Published online 2004 Mar 23. doi:  10.1038/sj.bjc.6601744
PMCID: PMC2409759

Breast cancer mortality trends in two areas of the province of Florence, Italy, where screening programmes started in the 1970s and 1990s

Mammographic screening has been shown to reduce breast cancer mortality rates (Vainio and Bianchini, 2002). Several studies in northern European countries (Hermon and Beral, 1996; Hakama et al, 1997; Van den Akker-van Marle et al, 1999; Blanks et al, 2000; Jonsson et al, 2001; Botha et al, 2003; Otto et al, 2003; Tabar et al, 2003) have reported a decrease in breast cancer mortality where nationwide screening programmes have been implemented. There has, however, been considerable debate concerning the relative contributions of screening and of improved therapy to the observed trends (Carnon et al, 1996; Blanks et al, 2000; Peto et al, 2000).

At the beginning of the 1970s in 23 rural municipalities of the province of Florence, Italy (early screening area (ES area) among about 70 000 resident women aged 25 or over, 18% of women of the province, based on 1991 Census), a mammographic screening programme was started; until 1989, women in the 40–69 year age group were invited, whereas from that year onwards the target population was restricted to age group 50–69 years. The number of mammograms performed in the ES area was 8000–9000 per year. The efficacy of the programme on breast cancer mortality in the ES area has been evaluated for the period 1977–1984 by means of case–control studies (Palli et al, 1986, 1989), and by using early indicators of efficacy (Paci et al, 1990). After 1990, when the screening for women aged 50–69 years started in the rest of the province, including the city of Florence (late screening area: LS area), the number of mammograms in the whole province increased to 28 000–29 000 per year (Barchielli et al, 1999).

In this study, we have compared breast cancer mortality rates in the period 1985–2000 in the ES and LS areas.


Sources of data

Data on breast cancer mortality for the period 1985–2000 were obtained from the Tuscan Regional Mortality Register (Chellini et al, 2002), which collects death certificates of the residents of Tuscany. Incident breast cancer cases for the period 1985–1999 were obtained from the Tuscan Cancer Register, a member of the International Association of Cancer Registries (Parkin et al, 2002).

Statistical analysis

Adjusted mortality and incidence rates using direct standardisation to the European Standard Population, and age-specific (35–44, 45–54, 55–64, 65–74, 75–84 and ⩾85 years) incidence and mortality rates with 95% confidence intervals (95% CI) were calculated.

In order to calculate the estimated percent change (EPC) in rates for the whole period of observation, trends in mortality and incidence based on annual data were examined using a log-linear regression model, and the year of death as a continuous variable.

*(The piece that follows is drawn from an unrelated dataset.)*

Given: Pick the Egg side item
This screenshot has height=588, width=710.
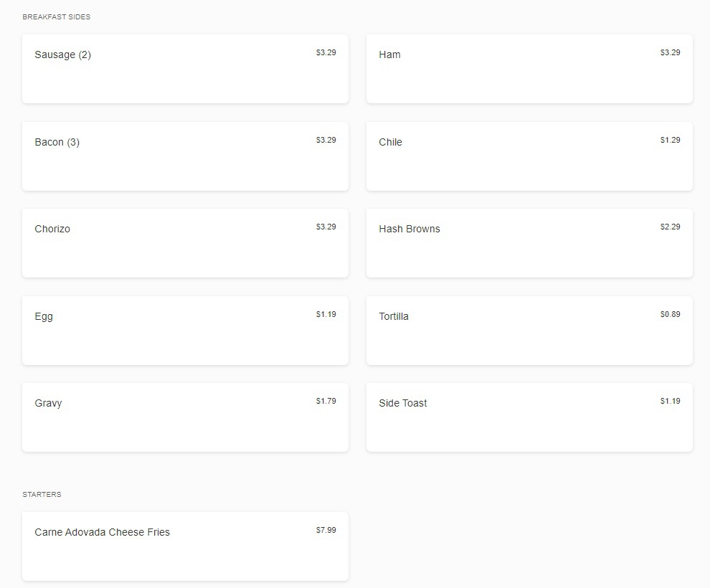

The age-adjusted mortality rate in the ES area (Figure 1) was 22.4 per 100 000 women in 1985 (95% CI: 13.6–31.2; 27 deaths), 31.8 in 1991 (95% CI: 21.0–42.6; 38 deaths) and then decreased to 10.9 in 2000 (95% CI: 5.4–16.5; 19 deaths). In the LS area, the corresponding age-standardised mortality rates were more stable with only a slight decrease over time: in 1985 30.1 per 100 000 women (95% CI: 25.5–34.7; 186 deaths); 27.7 in 2000 (95% CI: 23.3–32.1; 190 deaths). In the ES area, age-specific mortality rates decreased steadily from 1985 to 1986 until 1999–2000 in all age groups, except for 85+ age group (Figure 2). The age-specific rates in the LS area were more stable (Figure 3).

Figure 1
Age-adjusted (European population) breast cancer mortality rates in the ES area and in the LS area. Period 1985–2000, 3-year moving averages.
Figure 2
Age-specific mortality rates in the period 1985–2000 in the ES area of the province of Florence, Italy.
Figure 3
Age-specific mortality rates in the period 1985–2000 in the LS area of the province of Florence, Italy.

In the ES area, incidence was 76.9 per 100 000 women in 1985 (95% CI: 59.6–94.1), 96.7 in 1989 (95% CI: 77.6–115.8), 62.5 in 1993 (95% CI: 47.9–77.1) and 110.6 in 1999 (95% CI: 90.8–130.4). In the LS area, incidence rates were higher: 91.1 per 100 000 women in 1985 (95% CI: 82.6–99.6), 112.1 in 1993 (95% CI: 102.9–121.4) and 113.9 in 1999 (95% CI: 104.5–123.4).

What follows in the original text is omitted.